# 2014 cylinder 4 misfire check engine after Service Traction warning



## jm91rs (Jan 7, 2015)

Got a 2014 Cruze and today it flashed “service traction control” and then started idling rough. Threw a service engine light so i had that checked and it was cylinder 4 misfire. Seems to be idling rough and on the first minute of the trip falls on its face a few times during acceleration. The car has 54k miles on it so it seems like plugs would be unlikely at this point, but i can start there.

I did some searching on this and am aware of a potential pcv valve, which would mean valve cover replacement, but mine is not loudly sucking air like the ones I saw in the video, so the fix isn’t as obvious as that and i hate to start throwing parts at it until I have to. Ideas?


----------



## Thebigzeus (Dec 2, 2018)

You have a little more research to do on the pcv issue. The valve cover doesn’t fix the root issue.

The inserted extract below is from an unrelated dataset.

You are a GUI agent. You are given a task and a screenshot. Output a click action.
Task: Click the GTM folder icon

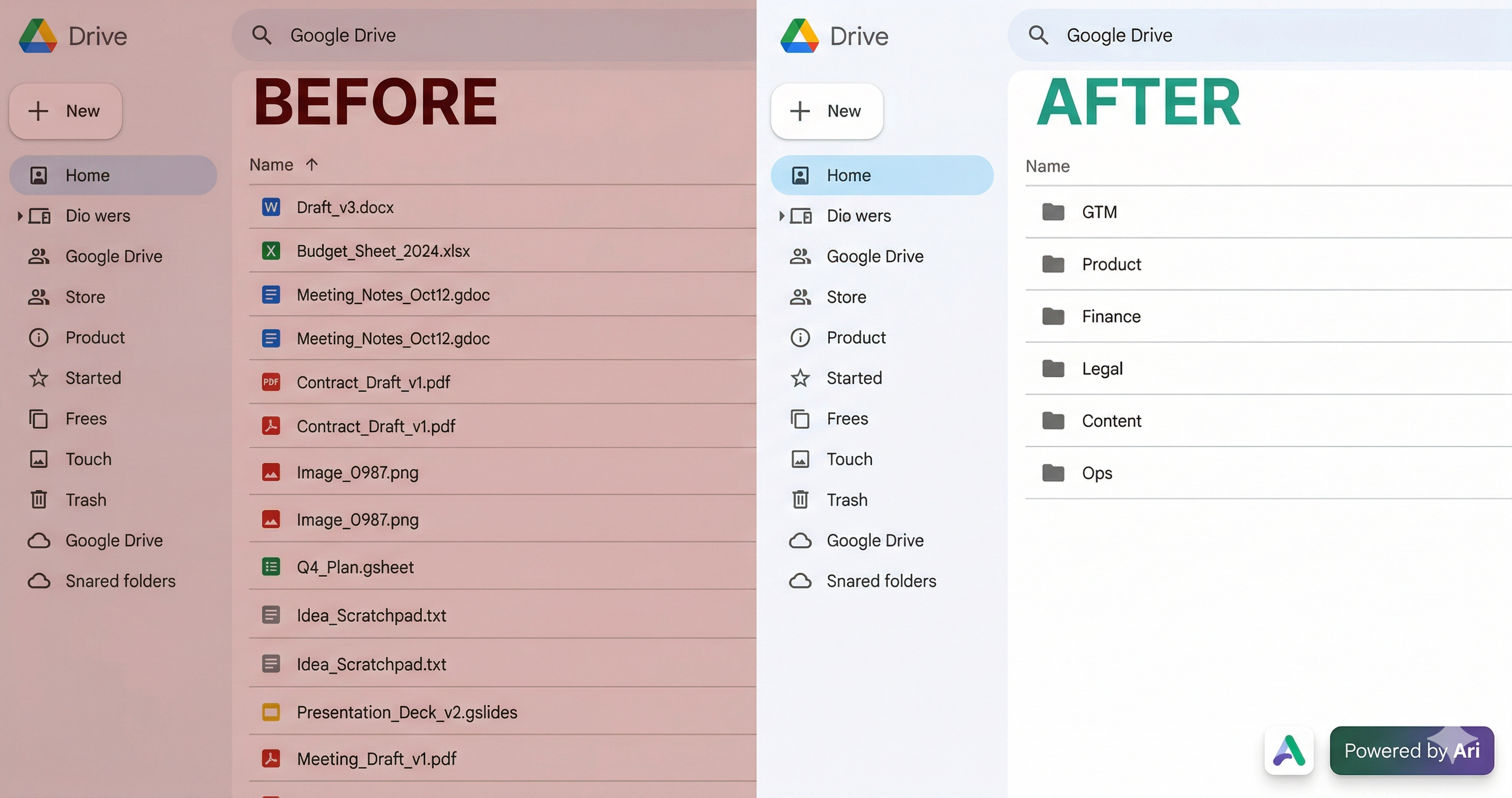click(1053, 212)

GM 1.4L Turbo Intake Manifold PCV Valve Fix Kits


GM 1.4L Turbo Intake Manifold PCV Valve Fix Kits Overview These fix kits apply to the following vehicles with the GM 1.4L Turbo LUJ/LUV/A14NET engine: 2011-2016 Limited 1.4L Cruze 2011-2018 Chevy Sonic/Aveo 2015+ Chevy Trax 2015+ Buick Encore 2011+ Opel/Vauxhall Corsa (Turbo only) 2009+...




www.cruzetalk.com







If it’s only one cylinder, id take the coil pack and plug out and check it. Could be oil in the well of the plug from valve cover gasket.


----------



## jm91rs (Jan 7, 2015)

I’ve seen some posts about reading resistance on the coil packs to possibly verify fault. Can’t find anyone stating exactly how they are testing the pack. I know to look for burns, etc, but can anyone help me explain the process for checking the resistance on the pack?


----------



## Shroomie (Jan 16, 2017)

jm91rs said:


> Got a 2014 Cruze and today it flashed “service traction control” and then started idling rough. Threw a service engine light so i had that checked and it was cylinder 4 misfire. Seems to be idling rough and on the first minute of the trip falls on its face a few times during acceleration. The car has 54k miles on it so it seems like plugs would be unlikely at this point, but i can start there.
> 
> I did some searching on this and am aware of a potential pcv valve, which would mean valve cover replacement, but mine is not loudly sucking air like the ones I saw in the video, so the fix isn’t as obvious as that and i hate to start throwing parts at it until I have to. Ideas?


Does your steering wheel vibrate while driving also or only at idle? Does the engine sound louder?


----------



## jm91rs (Jan 7, 2015)

I don’t notice any steering wheel shaking. Figured out today that it’s not 100% constant too. Drove it to work, 15 miles highway and it was perfect. Stopped at the off ramp light and it started idling rough and fell on its face again at take off. Whatever it is it is not constant.


----------



## Shroomie (Jan 16, 2017)

jm91rs said:


> I don’t notice any steering wheel shaking. Figured out today that it’s not 100% constant too. Drove it to work, 15 miles highway and it was perfect. Stopped at the off ramp light and it started idling rough and fell on its face again at take off. Whatever it is it is not constant.


Well, need spark, fuel, and air for combustion. Compression needs to be good for proper ignition.

I would pull the plug for that cylinder and see how it looks. Start with that, could be an intermittent injector problem or coil issue. 

You can check the compression for free, but being intermittent, I don't think that's your issue.

My bet is the coil. Pull the boots off the coil and check the spring and resistor for corrosion.


----------



## Shroomie (Jan 16, 2017)

Example of what I mean, not mine, took it from another post. Notice the corrosion on the resistors. It's common on these cars.


----------



## Phalanx (Oct 28, 2017)

bet its the spark plug


----------



## wkgeddings (Aug 10, 2020)

Is it going into reduced engine power mode when it’s acting up?


----------



## wkgeddings (Aug 10, 2020)

My bet is the throttlebody


----------



## jennifercruze (4 d ago)

My bet is neither throttle body or the coil. I'm going with ACV or air leak.


----------